Chris -   Do you have any feeling as to what the chemicals are in an egg that have those special effects of re-setting the genetic clock in a cell that would normally be a skin cell, I mean you used a skin cell from the udder in Dolly didn't you? Do you have any fell for what those factors are?

Ian - Very little, I would say this is the most disappointing thing of the past decade. People have shown that putting in four specific proteins in mouse cells can make those go back to the beginning of development but as far as we know, nobody has been successful in applying the same approach with human cells. And the efficiency is extraordinarily low, we've less than 0.1% of these cells being changed in that way so the teams have a lot more still to learn about this mechanism.

Chris -   So to put that into perspective, you are making say 1000 potential embryos and one of them would turn into a potential Dolly.

Ian -   The 1 in 1000 is actually cells without making an embryo, th efficiency if you go through the embryo route at the present time is something like 2 or 3 % would become offspring depending on species and all sorts of things like that.

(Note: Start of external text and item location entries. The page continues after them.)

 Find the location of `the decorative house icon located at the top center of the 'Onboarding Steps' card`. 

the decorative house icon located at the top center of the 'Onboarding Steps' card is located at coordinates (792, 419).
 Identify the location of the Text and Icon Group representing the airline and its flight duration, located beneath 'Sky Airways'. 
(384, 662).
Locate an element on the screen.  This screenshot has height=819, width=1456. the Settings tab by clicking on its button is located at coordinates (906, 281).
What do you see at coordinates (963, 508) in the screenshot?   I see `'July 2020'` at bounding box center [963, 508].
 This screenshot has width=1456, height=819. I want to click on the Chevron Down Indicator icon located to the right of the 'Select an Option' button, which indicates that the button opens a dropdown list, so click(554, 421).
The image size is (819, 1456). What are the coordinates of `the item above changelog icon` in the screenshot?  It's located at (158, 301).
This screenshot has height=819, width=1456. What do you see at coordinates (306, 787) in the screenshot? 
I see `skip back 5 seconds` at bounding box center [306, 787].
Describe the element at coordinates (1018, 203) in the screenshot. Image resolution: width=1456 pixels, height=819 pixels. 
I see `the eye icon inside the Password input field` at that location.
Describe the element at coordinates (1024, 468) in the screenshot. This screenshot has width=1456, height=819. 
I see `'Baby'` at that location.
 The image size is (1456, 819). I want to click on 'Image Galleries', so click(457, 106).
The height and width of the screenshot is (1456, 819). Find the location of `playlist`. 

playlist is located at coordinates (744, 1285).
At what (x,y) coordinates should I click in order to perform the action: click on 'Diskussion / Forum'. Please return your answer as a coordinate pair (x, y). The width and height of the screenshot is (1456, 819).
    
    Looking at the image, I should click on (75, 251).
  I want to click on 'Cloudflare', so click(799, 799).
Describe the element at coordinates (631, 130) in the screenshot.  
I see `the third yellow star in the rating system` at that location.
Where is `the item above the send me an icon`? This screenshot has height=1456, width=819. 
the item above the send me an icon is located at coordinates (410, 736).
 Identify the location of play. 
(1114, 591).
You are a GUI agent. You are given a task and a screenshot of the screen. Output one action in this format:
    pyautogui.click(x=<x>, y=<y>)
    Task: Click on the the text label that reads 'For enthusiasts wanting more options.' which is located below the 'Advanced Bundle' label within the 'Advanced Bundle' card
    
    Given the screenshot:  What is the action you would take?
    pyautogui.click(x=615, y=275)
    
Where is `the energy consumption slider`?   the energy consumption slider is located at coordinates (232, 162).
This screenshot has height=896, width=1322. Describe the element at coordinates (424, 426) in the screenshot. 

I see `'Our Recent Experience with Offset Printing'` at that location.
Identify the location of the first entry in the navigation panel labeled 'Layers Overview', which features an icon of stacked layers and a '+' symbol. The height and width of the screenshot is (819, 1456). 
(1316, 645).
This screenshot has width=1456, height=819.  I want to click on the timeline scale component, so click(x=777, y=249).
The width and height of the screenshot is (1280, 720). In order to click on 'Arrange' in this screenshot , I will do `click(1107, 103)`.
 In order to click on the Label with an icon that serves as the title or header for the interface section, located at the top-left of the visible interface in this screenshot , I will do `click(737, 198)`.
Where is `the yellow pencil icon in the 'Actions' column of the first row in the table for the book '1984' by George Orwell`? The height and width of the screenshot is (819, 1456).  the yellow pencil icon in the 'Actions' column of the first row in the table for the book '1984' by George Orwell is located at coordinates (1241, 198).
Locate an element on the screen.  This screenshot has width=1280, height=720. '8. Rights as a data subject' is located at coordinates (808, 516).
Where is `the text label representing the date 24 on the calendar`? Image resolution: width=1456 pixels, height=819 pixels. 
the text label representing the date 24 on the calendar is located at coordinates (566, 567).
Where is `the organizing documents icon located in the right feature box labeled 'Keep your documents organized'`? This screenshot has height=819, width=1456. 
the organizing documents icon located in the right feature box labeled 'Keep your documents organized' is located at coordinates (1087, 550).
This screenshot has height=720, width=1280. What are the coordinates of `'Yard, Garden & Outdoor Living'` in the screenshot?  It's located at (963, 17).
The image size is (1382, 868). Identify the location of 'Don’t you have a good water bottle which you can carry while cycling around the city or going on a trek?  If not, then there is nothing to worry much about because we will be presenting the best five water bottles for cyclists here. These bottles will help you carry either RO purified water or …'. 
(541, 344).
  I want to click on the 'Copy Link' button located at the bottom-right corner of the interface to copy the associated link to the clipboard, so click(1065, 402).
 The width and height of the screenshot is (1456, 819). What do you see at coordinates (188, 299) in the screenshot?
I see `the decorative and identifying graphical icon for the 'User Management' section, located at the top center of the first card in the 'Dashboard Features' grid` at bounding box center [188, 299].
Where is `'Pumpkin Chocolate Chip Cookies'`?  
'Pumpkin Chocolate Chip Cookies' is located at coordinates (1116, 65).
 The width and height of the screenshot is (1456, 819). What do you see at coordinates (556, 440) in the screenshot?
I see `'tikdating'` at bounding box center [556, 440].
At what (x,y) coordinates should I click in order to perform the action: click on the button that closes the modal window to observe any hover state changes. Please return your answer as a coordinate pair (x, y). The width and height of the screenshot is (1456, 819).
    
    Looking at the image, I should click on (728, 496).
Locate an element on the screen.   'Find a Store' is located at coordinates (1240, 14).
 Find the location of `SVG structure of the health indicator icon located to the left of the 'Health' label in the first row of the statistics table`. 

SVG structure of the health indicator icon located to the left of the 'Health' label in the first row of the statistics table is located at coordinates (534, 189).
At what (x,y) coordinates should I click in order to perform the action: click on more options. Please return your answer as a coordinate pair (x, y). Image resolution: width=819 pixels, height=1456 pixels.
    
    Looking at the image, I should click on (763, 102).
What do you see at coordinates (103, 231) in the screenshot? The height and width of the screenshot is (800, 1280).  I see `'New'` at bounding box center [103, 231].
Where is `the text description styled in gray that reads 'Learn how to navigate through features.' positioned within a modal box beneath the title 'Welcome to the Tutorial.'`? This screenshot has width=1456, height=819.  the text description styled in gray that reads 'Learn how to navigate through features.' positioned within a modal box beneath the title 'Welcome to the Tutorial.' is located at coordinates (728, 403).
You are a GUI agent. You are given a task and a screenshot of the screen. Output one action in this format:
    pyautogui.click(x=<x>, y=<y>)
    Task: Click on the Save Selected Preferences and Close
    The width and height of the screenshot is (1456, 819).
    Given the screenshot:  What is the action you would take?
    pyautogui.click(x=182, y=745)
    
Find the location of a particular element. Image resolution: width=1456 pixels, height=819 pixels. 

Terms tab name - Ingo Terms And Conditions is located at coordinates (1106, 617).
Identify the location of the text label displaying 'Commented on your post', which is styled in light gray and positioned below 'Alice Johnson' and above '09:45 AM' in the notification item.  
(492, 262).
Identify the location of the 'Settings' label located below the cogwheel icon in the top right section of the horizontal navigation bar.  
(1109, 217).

Chris -   Why do you think it's so low Ian?

Ian -   I think we should still be surprised that it works at all. Because the mechanisms are so rigidly fixed, that's why tissues tend to stay in a particular state in a relatively stable way, and of course the egg did not evolve to achieve to this particular change. What we're doing is taking advantage of mechanisms, which normally function to modify the mechanisms on the DNA coming in from the sperm and different mechanisms for the DNA, which is already residing in the egg at the time of fertilisation. There's no reason why they should work perfectly with genetic information coming in from an adult cell.

Chris -   Why do you think it's relatively easier to do this on a mouse than it is say on a bigger animal?

Ian -   It may well be that its easier to do experiments with the mouse and therefore more experiments have been done and if it were able to do as many with other species the efficiency would become similar. But there are differences between species. To give you one example, if you put the genetic information into an unfertilised egg during ordinary cloning, you also have to stimulate the egg to resume development. If you do this in the sheep, it really makes no difference at all, as far as we know, whether you introduce genetic information and stimulate development at the same time or differently. In the mouse, you have to delay the process of activation, as we call it, you have to delay the time when you stimulate the egg to resume development. The cow is between the two, it's an advantage to delay the activation but its not actually essential. Just a simple thing like that can have profound effects on the success rate, and again, we don't understand that.

Chris -   Some people have said, that when you do this technique, there is a danger that you may genetically alter the individual concerned and they may have some premature ageing phenomenon going on. Is there any evidence for that? And if so, why?

Ian -   I don't think that the premature ageing is associated with genetic change in the sense of a mutation, and there probably is some evidence of mutation, but comparatively little. The main problem seems to be whether or not the functioning of the cell is restored to a normal state for an embryo or not. The business of premature ageing is just a small component of resetting the length of bodies called telomeres which are at the end of our chromosomes and each time a cell divides the telomere is shortened, so that beyond a certain point the cell is no longer able to divide. The answer to your question about that is there are one or two experiments, and the Dolly experiment is one, the other I can think of is on cattle carries out in Japan, there are one or two experiments where the telomere length was not restored but in the vast majority of experiments where people have looked, telomere length has been restored perfectly normally.

Chris -   Encouraging news. Thanks you very much Ian Wilmut., from the University of Edinburgh. He was the creator of the first cloned mammal, and that was Dolly the sheep back in 1996.